Work to do ▸
1 - In the passage on cost behavior, by how much does Bikes Unlimited expect its sales to increase after its advertising campaign?
2 - Repeat the part of the passage on cost behavior starting with "### 3.1: Cost" and going on through "their decision making.".

Selected text ▸
*-*-*
Understanding how these three types of costs variables behave allows business managers to predict revenue, operating income, and changes in sales volume.

**Completing this unit should take you approximately 6 hours.**

Upon successful completion of this unit, you will be able to:

- identify typical cost behavior patterns;
- estimate costs using account analysis, the high-low method, the scattergraph method, and regression analysis;
- prepare a contribution margin income statement;
- describe the assumptions used to estimate costs; and
- perform regression analysis using Excel.

### 3.1: Cost Behavior Patterns

Bikes Unlimited is planning its monthly sales. They have recently concluded a successful advertising campaign and expect that sales will increase 10 to 20 percent. They need to know what happens if they adjust manufacturing to meet the predicted increase in sales and their predictions of sales are in fact true. How will increased sales volumes impact profit? First, you have to identify how costs behave with changes in sales and production—behavior depends upon whether the costs are variable, fixed, or mixed. Once you have classified our costs, you can set up an income statement in a "contribution-margin" format, that will give management a major tool in their decision making.

**Variable Costs**The key to understanding and being able to classify a variable cost is to remember that you are thinking about how costs behave relative to production. Variable costs will fluctuate based on how much product is sold. The cost of purchasing chrome tubing for Bikes Unlimited is an obvious variable cost, some variable costs are not so obvious.

**Fixed Costs**Fixed costs are incurred whether Bikes Unlimited sells zero units or a billion units. The payment of the annual lease on Bikes Unlimited's factory/warehouse is a good example of a fixed cost: Even if Bikes Unlimited chose to make no bikes, it would have to continue to pay its lease. There are two kinds of fixed costs: (1) some are "committed," those that must happen, such as the lease payment stated above, and others that are discretionary, such as advertising or research and development. Both of these activities could be suspended in the short term.
*-*-*
Material supplied ▸
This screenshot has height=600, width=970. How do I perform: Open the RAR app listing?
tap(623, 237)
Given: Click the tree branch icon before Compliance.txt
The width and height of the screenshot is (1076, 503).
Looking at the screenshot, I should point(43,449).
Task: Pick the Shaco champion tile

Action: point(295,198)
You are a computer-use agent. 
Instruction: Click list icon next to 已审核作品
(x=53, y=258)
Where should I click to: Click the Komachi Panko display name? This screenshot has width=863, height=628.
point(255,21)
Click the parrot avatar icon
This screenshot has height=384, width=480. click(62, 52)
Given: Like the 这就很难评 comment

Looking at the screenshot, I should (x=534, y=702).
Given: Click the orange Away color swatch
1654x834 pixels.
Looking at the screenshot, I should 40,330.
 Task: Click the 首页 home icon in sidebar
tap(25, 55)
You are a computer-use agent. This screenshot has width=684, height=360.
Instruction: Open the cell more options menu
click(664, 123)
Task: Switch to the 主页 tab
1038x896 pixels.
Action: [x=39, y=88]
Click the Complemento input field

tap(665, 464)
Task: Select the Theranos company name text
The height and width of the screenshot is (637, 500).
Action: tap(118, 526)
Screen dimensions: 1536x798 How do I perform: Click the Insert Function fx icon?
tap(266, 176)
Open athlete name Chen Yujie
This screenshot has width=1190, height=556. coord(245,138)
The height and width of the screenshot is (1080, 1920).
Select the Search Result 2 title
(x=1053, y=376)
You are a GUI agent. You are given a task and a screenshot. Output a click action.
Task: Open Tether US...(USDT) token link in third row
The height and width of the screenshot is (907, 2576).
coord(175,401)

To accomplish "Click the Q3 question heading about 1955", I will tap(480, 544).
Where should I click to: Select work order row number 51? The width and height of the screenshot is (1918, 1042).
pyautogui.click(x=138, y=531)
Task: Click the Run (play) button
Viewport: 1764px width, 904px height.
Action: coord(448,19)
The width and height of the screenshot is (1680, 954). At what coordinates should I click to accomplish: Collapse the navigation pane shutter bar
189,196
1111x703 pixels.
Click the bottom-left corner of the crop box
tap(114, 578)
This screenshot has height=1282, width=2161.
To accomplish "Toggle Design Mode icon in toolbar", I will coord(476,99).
*-*-*
Outputs for the tasks ▸
1 - 10 to 20 percent

2 -
### 3.1: Cost Behavior Patterns

Bikes Unlimited is planning its monthly sales. They have recently concluded a successful advertising campaign and expect that sales will increase 10 to 20 percent. They need to know what happens if they adjust manufacturing to meet the predicted increase in sales and their predictions of sales are in fact true. How will increased sales volumes impact profit? First, you have to identify how costs behave with changes in sales and production—behavior depends upon whether the costs are variable, fixed, or mixed. Once you have classified our costs, you can set up an income statement in a "contribution-margin" format, that will give management a major tool in their decision making.